The Jacksonville Jaguars’ Sunday can be summed up in one word: Yikes.

During a deflating 28-11 loss to the Tampa Bay Buccaneers, Jaguars quarterback Nick Foles went 7 for 14 with 93 yards, and turned the ball over on each of his first three possessions. Foles fumbled twice, one of which was returned for a touchdown, and threw an interception into the arms of Buccaneers rookie Devin White.

At halftime, the Jaguars had zero points on the board, and Foles was benched in the second half for rookie Gardner Minshew. And all of this was against one of the worst pass defenses in the NFL, which even after Sunday is allowing 281 air yards per game.

Foles was booed off the field in the first half and Minshew cheered in the second, making certain that the rookie is the fans’ preferred option. He might be the better option for the team going forward, too. Minshew managed to move the ball in the second half, and provided a spark with both his arm and his legs, escaping pressure multiple times in a way Foles seems unable to do.

Head coach Doug Marrone named Minshew the starter on Monday, which under most circumstances would seem like the obvious move. The problem is that Foles signed a mammoth four-year, $88 million dollar contract in the offseason, with $45 million of guaranteed money. He then suffered a broken collarbone in the first week of the season, allowing Minshew to come in and steal America’s heart.

He has lost his first three starts since returning, leaving the Jaguars with a lost season and a fractured locker room. The Associated Press reported that there was a heated exchange in the locker room between center Brandon Linder and defensive end Yannick Ngakoue after Sunday’s defeat.

The reality is that Foles has never been very good outside of his two stints in Philadelphia — one that included a Super Bowl win over the Patriots that seems more stunning with each pass he throws in Jacksonville. In 18 games played for the Rams, Chiefs and Jaguars, Foles threw for 13 touchdowns and 12 interceptions with a 59% completion rate. It’s a reality that seems to be staring Jacksonville in the face as it sinks to the bottom of the standings, and the contract is already looking like a mistake.

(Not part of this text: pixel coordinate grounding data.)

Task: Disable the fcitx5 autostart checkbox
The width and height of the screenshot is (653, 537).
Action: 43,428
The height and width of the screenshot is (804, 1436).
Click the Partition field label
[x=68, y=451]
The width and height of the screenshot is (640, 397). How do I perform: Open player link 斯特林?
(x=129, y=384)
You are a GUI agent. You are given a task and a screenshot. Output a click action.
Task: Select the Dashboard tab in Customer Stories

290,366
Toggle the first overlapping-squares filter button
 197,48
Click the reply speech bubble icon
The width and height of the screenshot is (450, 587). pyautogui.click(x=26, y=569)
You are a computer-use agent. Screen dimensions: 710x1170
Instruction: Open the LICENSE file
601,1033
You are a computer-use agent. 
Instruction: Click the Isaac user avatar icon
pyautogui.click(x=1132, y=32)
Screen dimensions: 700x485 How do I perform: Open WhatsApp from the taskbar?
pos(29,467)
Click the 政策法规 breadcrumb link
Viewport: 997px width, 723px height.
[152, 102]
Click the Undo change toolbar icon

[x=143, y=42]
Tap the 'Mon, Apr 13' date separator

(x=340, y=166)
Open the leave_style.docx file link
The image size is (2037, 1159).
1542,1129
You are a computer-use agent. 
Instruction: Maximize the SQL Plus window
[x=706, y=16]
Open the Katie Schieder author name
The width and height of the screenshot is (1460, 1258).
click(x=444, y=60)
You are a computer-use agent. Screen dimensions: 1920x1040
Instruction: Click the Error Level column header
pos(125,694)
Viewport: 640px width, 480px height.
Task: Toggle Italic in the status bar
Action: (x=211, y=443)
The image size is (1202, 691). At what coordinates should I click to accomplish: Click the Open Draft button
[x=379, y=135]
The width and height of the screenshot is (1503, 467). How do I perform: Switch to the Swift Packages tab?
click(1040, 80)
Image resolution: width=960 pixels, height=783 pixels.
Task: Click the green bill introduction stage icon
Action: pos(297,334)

It also leaves the Jaguars in a nearly impossible situation moving forward. Foles is scheduled to make upwards of $22 million next year, which is astronomical for a backup quarterback. Teddy Bridgewater is the highest-paid QB who began the season as a backup, employed at less than a third of that price ($7.25 million).

The Jaguars could cut Foles in 2020, but they would eat almost $34 million in dead cap if they do – over $11 million more than if they kept him on the roster. It would severely limit what the team can do in free agency, especially with Ngakoue making it clear he wants an extension (he held out of training camp).

Their best option would likely be a trade. The Jaguars would only be on the hook for $18.5 million of dead money if they can move him. But with Foles looking brutal in his three games since returning from injury, any value may now be gone. Had they kept Minshew in the starter’s role, they might have gotten a solid return.

Maybe a quarterback-needy team such as the Bears or Chargers would consider taking a chance on the former Super Bowl MVP. Or a rebuilding team like the Dolphins, Bengals or Redskins could bring him in to mentor a young quarterback. But in order to make it happen, Jacksonville would likely have to do a salary dump, giving up a draft pick in a similar way the Texans did with Brock Osweiler’s contract.

Either way, the Jaguars have backed themselves into a corner, and are going to have to give something up regardless of what they decide.